Gregory Kirchhofer, who teaches environmental science and chemistry, has been the adviser of GSA for seven years, as well as the Global Issues club. His passion for equality shows through his advocacy of clubs that promote social change.
“I’ve been involved in social justice and LGBTQ issues for many years in my life,” Kirchhofer said, “and supporting young people is just a natural fit.”
Kirchhofer joined the club because he believes LGBTQ people are among the most discriminated groups in the country.
“We live in a state where it is legal to fire someone from their job because of their gender identity or sexual orientation. In Missouri, it’s legal to refuse to rent an apartment to someone because of their gender identity or sexual orientation.” Kirchhofer is referring to the 45 year old Fair Housing Act. This federal law provides protection against discrimination based on race, sex, religion or national origin, but excludes discrimination because of sexual preference or gender identity. GSA aims to fight for inclusion of the LGBTQ community in laws like the Fair Housing Act.
GSA’s mission statement is very similar to Genders & Sexualities Alliances Network (GSAN). GSAN is the organization that coordinates and supports individual GSA clubs. LGBTQ students in San Francisco founded GSAN as a way to connect different GSA clubs. GSAN aims to empower LGBTQ youth across America for safer communities.
I’ve been involved in social justice and LGBTQ issues for many years in my life, and supporting young people is just a natural fit.”
Similarly to GSAN, the RBHS GSA club aims to better educate its members on the subjects including safe sex, LGBTQ history, gender identity and sexuality. Its overarching goal is to create a more inviting community for students who may feel alienated by their community because of their sexual orientation or gender identity.
Crowder identifies as non-binary, and said they got involved with the club as a freshman because their middle school lacked a GSA club. Because misgendering and using incorrect pronouns is still an issue, change needs to be made, according to Crowder.
“GSA is even more important as a safe space. Even though Rock Bridge is a pretty progressive school, sometimes it isn’t the safest for LGBTQ students,” Cowder said. “We’ve had complaints when talking in GSA of the people around the school saying things that could be harmful to someone LGBTQ. While it may seem harmless, it can really hurt LGBTQ people.”
Fellow senior and co-president Emery Wakefield joined GSA for reasons similar to Crowder and many of the club’s members. Wakefield said most of the members join the club out of a need to feel safe in a community they feel does not welcome them.

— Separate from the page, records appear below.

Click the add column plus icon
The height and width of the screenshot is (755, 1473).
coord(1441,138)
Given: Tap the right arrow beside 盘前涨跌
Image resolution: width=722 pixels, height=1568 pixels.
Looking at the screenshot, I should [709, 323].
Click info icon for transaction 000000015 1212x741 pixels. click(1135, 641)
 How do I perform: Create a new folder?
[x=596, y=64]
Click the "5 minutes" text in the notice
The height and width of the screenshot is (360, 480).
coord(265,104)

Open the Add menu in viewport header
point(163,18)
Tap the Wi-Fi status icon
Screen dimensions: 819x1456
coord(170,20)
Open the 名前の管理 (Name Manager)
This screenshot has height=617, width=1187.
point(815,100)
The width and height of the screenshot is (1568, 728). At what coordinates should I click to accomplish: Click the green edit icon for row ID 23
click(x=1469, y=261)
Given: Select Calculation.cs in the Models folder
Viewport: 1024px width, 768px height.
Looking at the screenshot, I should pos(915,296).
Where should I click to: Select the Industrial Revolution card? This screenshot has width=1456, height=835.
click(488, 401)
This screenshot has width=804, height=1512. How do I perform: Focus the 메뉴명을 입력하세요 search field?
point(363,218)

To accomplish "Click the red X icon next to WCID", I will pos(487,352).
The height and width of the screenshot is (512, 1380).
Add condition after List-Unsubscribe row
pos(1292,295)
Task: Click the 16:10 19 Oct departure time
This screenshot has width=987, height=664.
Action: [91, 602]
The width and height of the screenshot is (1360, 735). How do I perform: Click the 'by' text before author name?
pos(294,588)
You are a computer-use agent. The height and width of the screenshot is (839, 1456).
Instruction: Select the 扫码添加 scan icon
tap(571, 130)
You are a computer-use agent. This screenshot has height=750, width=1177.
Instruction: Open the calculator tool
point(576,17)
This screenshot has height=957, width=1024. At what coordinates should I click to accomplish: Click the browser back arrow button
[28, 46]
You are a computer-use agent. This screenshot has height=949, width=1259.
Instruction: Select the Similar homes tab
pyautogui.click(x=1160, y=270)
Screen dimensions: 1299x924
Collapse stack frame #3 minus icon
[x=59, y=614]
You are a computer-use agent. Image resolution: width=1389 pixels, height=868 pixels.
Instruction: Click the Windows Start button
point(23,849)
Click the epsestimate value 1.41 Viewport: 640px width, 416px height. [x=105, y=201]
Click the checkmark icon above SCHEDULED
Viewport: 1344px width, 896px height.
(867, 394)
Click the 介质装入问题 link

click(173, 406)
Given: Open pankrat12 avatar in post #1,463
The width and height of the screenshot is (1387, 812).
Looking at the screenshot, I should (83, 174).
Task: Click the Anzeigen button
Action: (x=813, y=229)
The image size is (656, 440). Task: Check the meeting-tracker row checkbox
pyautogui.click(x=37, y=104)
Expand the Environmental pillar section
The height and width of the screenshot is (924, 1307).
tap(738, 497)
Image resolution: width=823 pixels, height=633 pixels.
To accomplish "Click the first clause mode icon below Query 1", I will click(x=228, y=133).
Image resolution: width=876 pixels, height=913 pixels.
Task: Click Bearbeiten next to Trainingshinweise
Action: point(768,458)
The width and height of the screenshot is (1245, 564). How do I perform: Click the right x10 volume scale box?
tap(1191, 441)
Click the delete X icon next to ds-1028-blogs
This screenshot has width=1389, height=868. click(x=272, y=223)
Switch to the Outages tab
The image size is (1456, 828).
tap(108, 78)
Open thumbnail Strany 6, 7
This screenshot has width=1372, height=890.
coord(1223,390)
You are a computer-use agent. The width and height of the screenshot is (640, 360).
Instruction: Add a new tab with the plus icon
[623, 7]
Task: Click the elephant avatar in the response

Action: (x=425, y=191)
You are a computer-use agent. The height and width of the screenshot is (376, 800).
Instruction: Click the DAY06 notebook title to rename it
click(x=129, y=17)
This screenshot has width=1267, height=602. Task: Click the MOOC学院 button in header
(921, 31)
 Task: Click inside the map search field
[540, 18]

“I heard about there being a Gay Straight Alliance [during] freshman year,” Wakefield said. “I had only just come out of the closet, and I was feeling pretty isolated from the community, so I went to a meeting and have been going ever since.”
GSA can also provide a safe space for those who use pronouns differing from their immediate appearance.
Misgendering is when someone who is transgender, nonbinary or gender nonconforming is referred to using pronouns related to how they identified before transition. This phenomenon leads Crowder to believe that change should be made.
“I think a way to fix [these issues] is to help people learn the harm words can do,” Crowder said. “The world and Rock Bridge has come a long way, but that doesn’t mean we can’t become even more inclusive and welcoming.”
Misgendering can be difficult for trans or nonbinary people to deal with. A 2015 study showed that misgendering can have serious psychological effects. The study showed that 32.8 percent of participants felt stigmatized when misgendered.
Both Crowder and Kirchhofer said creating a place where people can prosper is of utmost importance. Because of the benefits that a strong community brings, both said everyone should work to be more accepting.
“I think we sometimes undervalue the importance of our students feeling a sense of belonging in our school community,” Kirchhofer said. “When students feel ownership and belonging in their school, they are more likely to be successful.”